Oil and gas emissions, wintertime ozone. The environmental impacts of the recent increase in production of oil and natural gas in North America are an important current issue. Shale gas basins in both Utah and Wyoming have recently experienced ozone air quality episodes, but only during the winter season.  In more populated regions, oil and gas emissions may be a factor influencing urban air pollution. Ground based field studies in Utah and Colorado's front range, along with the recent SONGNEX aircraft project, have investigated atmospheric chemistry and emissions associated with oil and gas activities.

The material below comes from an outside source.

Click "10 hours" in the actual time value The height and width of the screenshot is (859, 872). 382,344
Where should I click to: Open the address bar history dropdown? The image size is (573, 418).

Atmospheric Chemistry of Glyoxal and Nitrous Acid. Glyoxal (CHOCHO) is a reactive intermediate in the degradation of both biogenic and anthropogenic VOCs, and has been proposed as an efficient route to formation of secondary organic aerosol, SOA. Nitrous acid (HONO) forms from heterogeneous uptake of NO2, and its photolysis is thought to be an important source of OH radicals in polluted environments. Both compounds can be measured by recently developed, cavity enhanced spectrometers based on light emitting diode (LED) light sources. The new ACES (Airborne Cavity Enhanced Spectrometer) instrument provides high precision, rapid response measurements of CHOCHO, HONO and (NO2). The instrument has participated in ground based measurements in California, Utah and the North China Plain, and in aircraft studies in the southeast U.S. and for investigation of the atmospheric chemistry of oil and gas emissions.

Ultraviolet Broadband Aerosol Extinction. Aerosols both scatter and absorb incoming solar radiation, influencing Earth's climate. Recent developments of visible cavity ring-down and photoacoustic instruments have enabled new and detailed understanding of ambient aerosol optical properties. We have undertaken the development of broadband aerosol extinction (= absorption + scattering) at short wavelengths using cavity enhanced spectrometers with LED and other light sources. This instrument concept provides spectrally resolved measurements over a wavelength range where some aerosol species, such as "brown carbon", may have wavelength dependent absorption. The instrument has recently participated in measurements at the U.S. Forest Service Fire Lab (FLAME IV), at the SOAS campaign in the southeast U.S., and through a collaborative project with Dr. Yinon Rudich at the Weizmann Institute of Science in Israel.